* Dataset extract *
● ● ●
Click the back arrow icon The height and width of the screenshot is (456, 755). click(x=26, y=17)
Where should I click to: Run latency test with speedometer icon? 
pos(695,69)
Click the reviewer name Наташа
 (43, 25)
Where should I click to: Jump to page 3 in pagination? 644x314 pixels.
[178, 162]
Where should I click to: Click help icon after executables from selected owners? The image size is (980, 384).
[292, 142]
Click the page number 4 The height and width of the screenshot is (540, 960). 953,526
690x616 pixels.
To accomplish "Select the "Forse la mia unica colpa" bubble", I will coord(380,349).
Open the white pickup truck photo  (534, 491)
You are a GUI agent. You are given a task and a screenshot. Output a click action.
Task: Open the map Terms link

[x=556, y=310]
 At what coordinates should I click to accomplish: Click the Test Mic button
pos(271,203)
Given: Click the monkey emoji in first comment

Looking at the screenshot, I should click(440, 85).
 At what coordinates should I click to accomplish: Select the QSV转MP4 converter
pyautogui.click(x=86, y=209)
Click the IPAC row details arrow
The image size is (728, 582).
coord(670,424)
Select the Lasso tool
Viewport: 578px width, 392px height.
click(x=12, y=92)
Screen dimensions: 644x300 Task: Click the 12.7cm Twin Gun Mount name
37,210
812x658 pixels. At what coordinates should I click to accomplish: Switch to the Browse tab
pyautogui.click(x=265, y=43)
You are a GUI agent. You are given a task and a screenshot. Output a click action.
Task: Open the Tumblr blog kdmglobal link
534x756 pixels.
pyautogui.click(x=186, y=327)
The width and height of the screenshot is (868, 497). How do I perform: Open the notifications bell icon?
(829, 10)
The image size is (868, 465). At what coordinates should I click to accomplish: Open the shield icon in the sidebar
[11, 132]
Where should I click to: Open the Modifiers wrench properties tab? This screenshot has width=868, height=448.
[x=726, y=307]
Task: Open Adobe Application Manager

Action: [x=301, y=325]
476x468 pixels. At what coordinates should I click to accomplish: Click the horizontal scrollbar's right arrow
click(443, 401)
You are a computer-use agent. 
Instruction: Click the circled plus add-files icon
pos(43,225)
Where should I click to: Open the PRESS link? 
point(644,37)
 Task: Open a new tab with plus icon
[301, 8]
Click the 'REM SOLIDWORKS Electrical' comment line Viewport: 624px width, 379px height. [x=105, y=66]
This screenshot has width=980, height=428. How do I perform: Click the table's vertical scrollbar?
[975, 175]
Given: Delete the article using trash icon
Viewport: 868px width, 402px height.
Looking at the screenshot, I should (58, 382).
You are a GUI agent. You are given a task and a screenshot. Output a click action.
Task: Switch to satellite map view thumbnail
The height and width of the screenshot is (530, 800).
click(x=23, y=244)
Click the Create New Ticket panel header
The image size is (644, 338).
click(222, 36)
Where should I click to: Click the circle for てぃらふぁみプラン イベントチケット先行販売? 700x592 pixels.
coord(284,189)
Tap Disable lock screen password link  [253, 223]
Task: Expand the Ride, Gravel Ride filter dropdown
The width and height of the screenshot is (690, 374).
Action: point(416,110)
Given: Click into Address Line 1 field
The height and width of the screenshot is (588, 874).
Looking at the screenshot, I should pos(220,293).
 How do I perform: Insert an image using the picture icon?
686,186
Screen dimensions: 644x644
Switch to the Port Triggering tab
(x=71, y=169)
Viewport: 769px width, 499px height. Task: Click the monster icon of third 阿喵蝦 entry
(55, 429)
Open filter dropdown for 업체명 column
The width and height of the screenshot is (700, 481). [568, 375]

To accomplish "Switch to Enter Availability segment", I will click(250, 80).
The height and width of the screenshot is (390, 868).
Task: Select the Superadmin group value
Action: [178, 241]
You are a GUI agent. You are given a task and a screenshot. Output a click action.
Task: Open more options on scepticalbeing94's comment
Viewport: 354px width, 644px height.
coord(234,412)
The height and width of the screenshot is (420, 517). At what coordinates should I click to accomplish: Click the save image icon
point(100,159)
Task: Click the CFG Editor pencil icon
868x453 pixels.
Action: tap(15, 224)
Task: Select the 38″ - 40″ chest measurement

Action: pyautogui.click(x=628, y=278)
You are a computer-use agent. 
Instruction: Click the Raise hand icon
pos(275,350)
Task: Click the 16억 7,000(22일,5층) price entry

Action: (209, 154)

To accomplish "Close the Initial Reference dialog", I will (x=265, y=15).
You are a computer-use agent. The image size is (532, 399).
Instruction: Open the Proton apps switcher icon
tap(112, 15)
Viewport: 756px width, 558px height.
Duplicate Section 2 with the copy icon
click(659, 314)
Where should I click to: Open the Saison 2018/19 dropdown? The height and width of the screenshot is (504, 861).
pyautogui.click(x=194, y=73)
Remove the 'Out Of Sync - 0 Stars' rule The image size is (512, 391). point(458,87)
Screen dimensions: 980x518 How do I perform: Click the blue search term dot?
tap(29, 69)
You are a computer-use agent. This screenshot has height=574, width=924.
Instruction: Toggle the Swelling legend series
● ● ●
* Exercise objective *
Only lines containing the string "computer" belong in the answer; find them in the data above and copy them.

* The answer *
You are a computer-use agent. 
You are a computer-use agent. 
You are a computer-use agent. The image size is (532, 399).
You are a computer-use agent. This screenshot has height=574, width=924.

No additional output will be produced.